Billaud-Varennes left the room greatly disappointed. He wondered if, after all, Olivier was telling the truth.
"However, the young man has the night to reflect over it," he said to himself, as he descended the stair. "I will question him again to-morrow after having conferred with the Committee, perhaps by that time he will have decided to speak! And yet I cannot but think he was sincere."
With this he re-entered the room where his colleagues were assembled. But such an extraordinary scene of animation presented itself when he opened the door that he forgot the object of his visit.
This Committee-room, like the others next to it, formed part of a suite of apartments recently belonging to the King. It offered a strange spectacle, with its mixture of elegance and vulgarity, which said more than words for the ravages of the Revolution.
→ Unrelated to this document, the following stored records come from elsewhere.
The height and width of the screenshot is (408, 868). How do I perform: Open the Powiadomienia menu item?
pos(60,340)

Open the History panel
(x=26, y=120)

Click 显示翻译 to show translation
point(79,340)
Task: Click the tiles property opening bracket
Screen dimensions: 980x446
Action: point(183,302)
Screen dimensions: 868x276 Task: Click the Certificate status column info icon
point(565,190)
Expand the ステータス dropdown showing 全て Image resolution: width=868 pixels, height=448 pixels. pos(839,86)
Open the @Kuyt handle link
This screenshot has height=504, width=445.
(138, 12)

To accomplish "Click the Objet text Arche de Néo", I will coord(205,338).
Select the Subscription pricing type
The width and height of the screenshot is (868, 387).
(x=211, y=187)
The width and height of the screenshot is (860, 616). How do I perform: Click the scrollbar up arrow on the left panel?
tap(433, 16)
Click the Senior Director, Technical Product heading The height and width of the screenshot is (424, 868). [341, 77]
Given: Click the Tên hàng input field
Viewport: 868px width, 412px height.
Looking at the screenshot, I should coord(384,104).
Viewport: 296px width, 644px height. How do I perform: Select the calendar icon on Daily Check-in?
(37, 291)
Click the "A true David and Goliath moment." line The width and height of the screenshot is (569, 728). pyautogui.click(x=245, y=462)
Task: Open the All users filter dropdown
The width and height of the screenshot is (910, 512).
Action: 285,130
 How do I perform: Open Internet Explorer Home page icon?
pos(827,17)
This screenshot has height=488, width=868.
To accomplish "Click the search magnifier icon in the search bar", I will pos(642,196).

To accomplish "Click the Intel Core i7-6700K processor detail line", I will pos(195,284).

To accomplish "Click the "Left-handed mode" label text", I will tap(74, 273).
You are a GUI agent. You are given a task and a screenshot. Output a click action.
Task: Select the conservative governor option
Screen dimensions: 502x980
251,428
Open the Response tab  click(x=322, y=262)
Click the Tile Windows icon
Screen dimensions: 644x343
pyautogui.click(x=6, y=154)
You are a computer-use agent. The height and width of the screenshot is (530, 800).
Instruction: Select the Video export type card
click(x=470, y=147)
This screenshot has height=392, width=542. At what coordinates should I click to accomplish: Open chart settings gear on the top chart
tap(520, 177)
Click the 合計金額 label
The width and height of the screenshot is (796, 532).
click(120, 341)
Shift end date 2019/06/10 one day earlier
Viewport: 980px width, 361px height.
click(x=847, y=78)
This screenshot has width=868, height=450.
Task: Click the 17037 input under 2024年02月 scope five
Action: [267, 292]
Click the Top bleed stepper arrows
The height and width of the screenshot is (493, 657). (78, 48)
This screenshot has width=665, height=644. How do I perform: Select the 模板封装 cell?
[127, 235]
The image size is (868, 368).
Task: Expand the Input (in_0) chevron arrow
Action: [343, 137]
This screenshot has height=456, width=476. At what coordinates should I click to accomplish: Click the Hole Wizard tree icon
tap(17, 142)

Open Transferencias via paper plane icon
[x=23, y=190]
Over the five doors, two of which opened on to a long corridor, the royal arms surmounted by a crown had been roughly erased. The walls and panels of the doors were covered with printed decrees of the Convention, and tricolour placards were pasted up everywhere. This array of Revolutionary literature struck the observer as at once ominous and pathetic, in the midst of all the grace and beauty of that white and gold reception-room, decorated in the purest Louis XV. style, with its daintily carved cornices and painted ceiling, where Nymphs and Cupids sported in the glowing spring-tide among flowers. The contrast was even more apparent in the furniture. Gilded armchairs covered with rare tapestry, now all torn, stood side by side with plain deal seats, some of which were very rickety. A sideboard laden with eatables and wine-bottles completed the installation of the Terror in the palace of the Tuileries.
Billaud-Varennes was still standing there on the threshold. Collot d'Herbois, surrounded by Barère, Carnot, Prieur, and Elie Lacoste, was violently addressing Saint-Just, Robespierre's friend, who was seated at the table, engaged in writing the speech he was to deliver before the Convention on the morrow. Saint-Just, calm and contemptuous, replied to their insults by a shrug of the shoulders. This disdain exasperated Collot d'Herbois beyond measure, and Saint-Just aggravated him still more by ironical inquiries about the Jacobins' meeting.
"You are nothing more than a traitor!" cried Collot; "it is our indictment you are drawing up there, I suppose?"
"Yes, traitor! threefold traitor!" exclaimed Elie Lacoste. "Traitor and perjurer, you form with Robespierre and Couthon a triumvirate of calumny, falsehood, and betrayal."
Saint-Just, without losing self-possession a moment, stopped in his writing, and coldly offered to read them his speech.
Barère disdainfully refused to listen.